With people hunkering down in the wake of the terrorist attacks, they're spending more time at home--and on home-leisure activities. Already, analysts estimate that home video-game sales will surge 23% this year, to $6.9 billion, the strongest growth in three years. That strength comes, in part, from the hype surrounding the much-anticipated mid-November launches of two new game consoles, Nintendo's GameCube and Microsoft's Xbox.

If bio-scares and the war against the Taliban continue, sales could rocket even higher. "People are looking for safe entertainment and a way to escape reality," says Scott McDaniel, vice-president for marketing at Sony Online Entertainment, which is pulling in revenues of $4 million a month in subscriptions to its Web-based game EverQuest.
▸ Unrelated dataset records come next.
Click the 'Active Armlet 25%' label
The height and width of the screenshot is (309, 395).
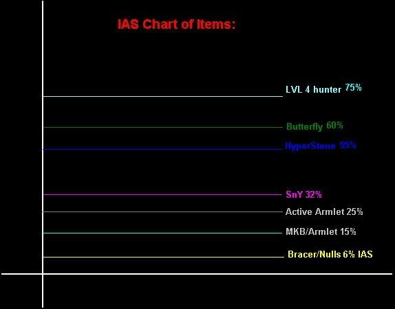[x=324, y=211]
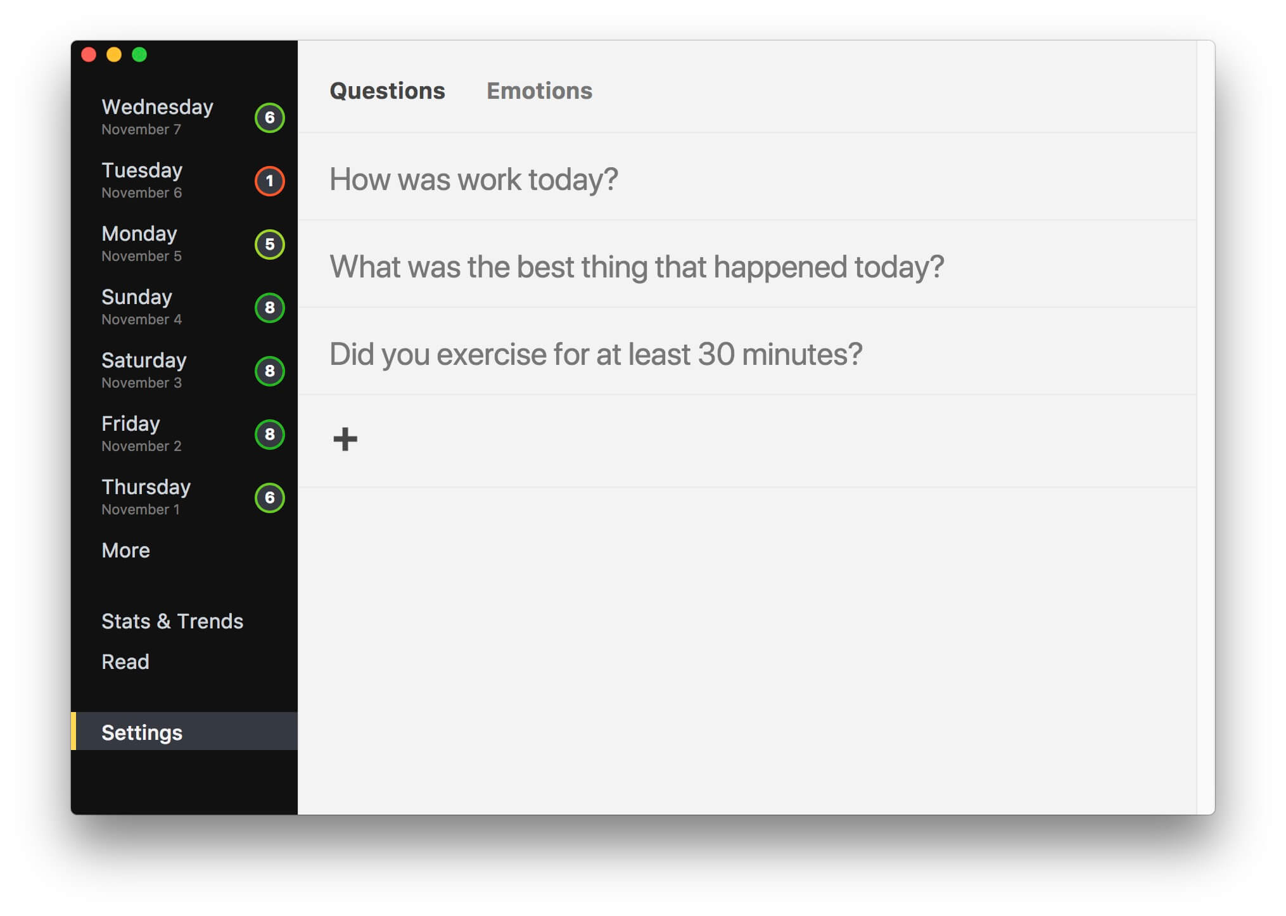Click the plus icon to add question
Image resolution: width=1286 pixels, height=916 pixels.
tap(345, 439)
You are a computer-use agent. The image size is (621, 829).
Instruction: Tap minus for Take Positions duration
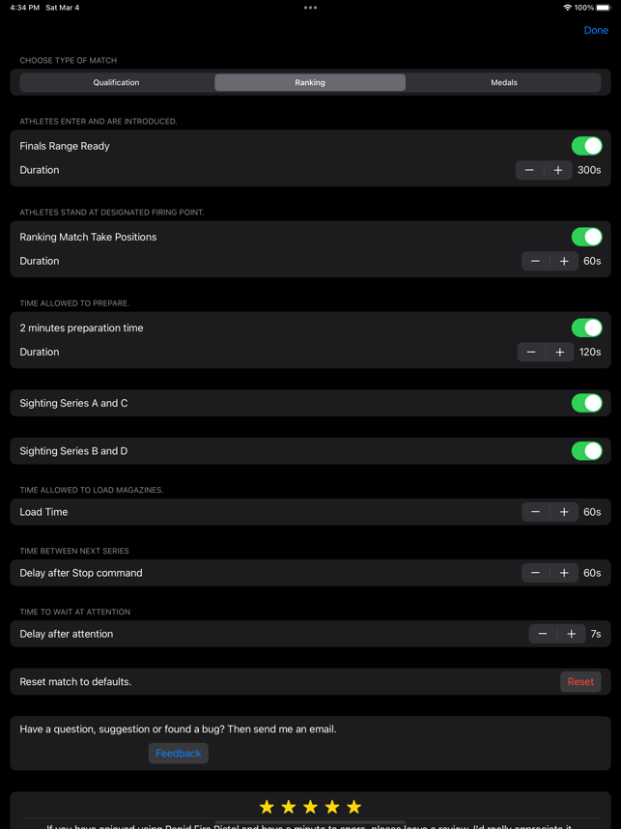point(536,261)
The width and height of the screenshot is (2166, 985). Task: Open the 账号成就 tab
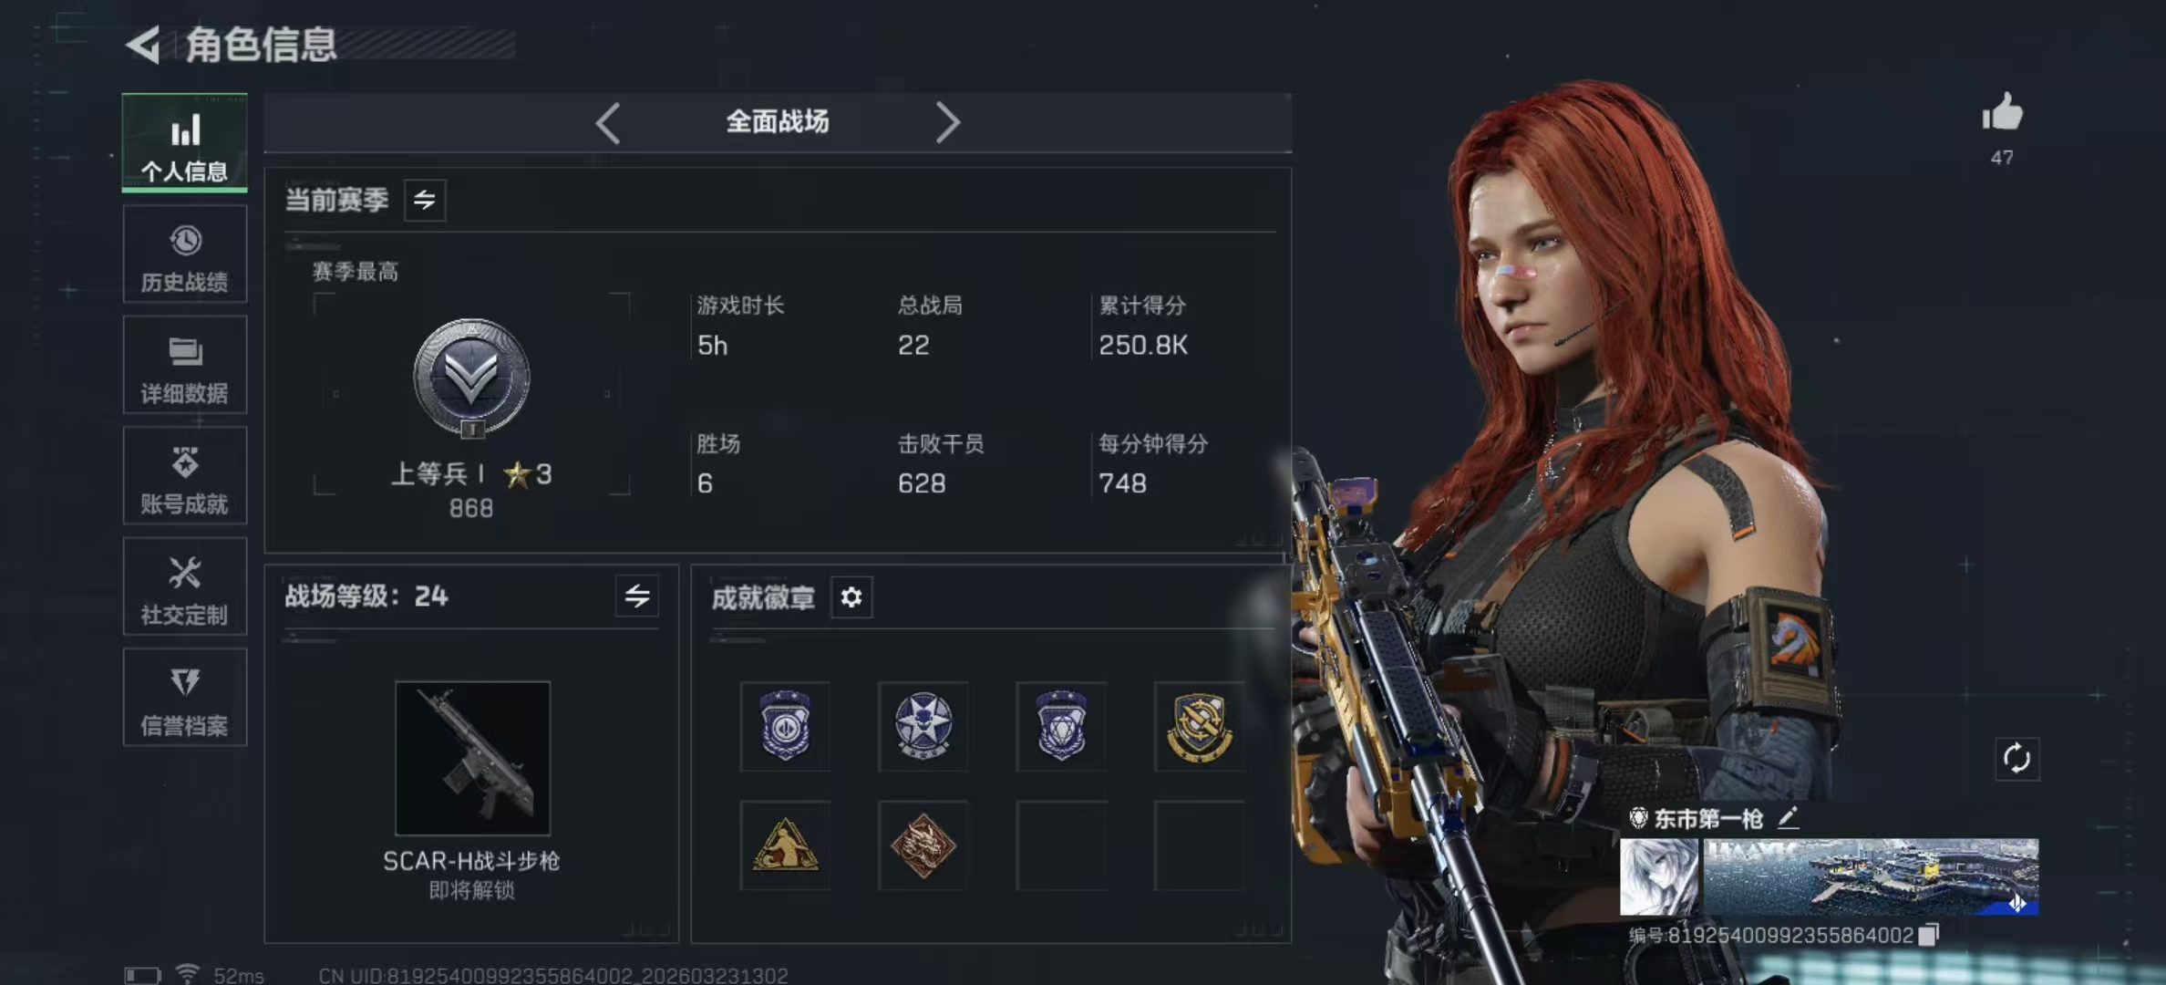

If you're assuming there's a new aversion to violence that will slam video games, think again. The industry has shelved or altered little material after the attacks.

That's because violent games, rated "M" for "mature," account for only 7% of the industry's annual sales. Publishers are targeting older audiences, not just 15 year olds. Today's average gamer, like Kent Joseph, a computer programmer from Chapel Hill, N.C., is 28. And they tend to buy sports titles. Joseph recently ordered Electronic Arts' NHL 2002 and Madden 2002, and the new GameCube. His bill: more than $500. And he's not done yet. "I intend to put a lot more money into games this winter," he says.

The industry hasn't been around long enough to have endured a sustained economic downturn before, so what will happen beyond the holiday season is something of a mystery. Yet as we now seek ways to escape, look for home videogames to help us do it.

Corrections and Clarifications
"A boffo season for video games?" (Up Front, Nov. 19) incorrectly identified the publisher of the games NHL 2002 and Madden 2002 as Sony. Those games are published by Electronic Arts Inc.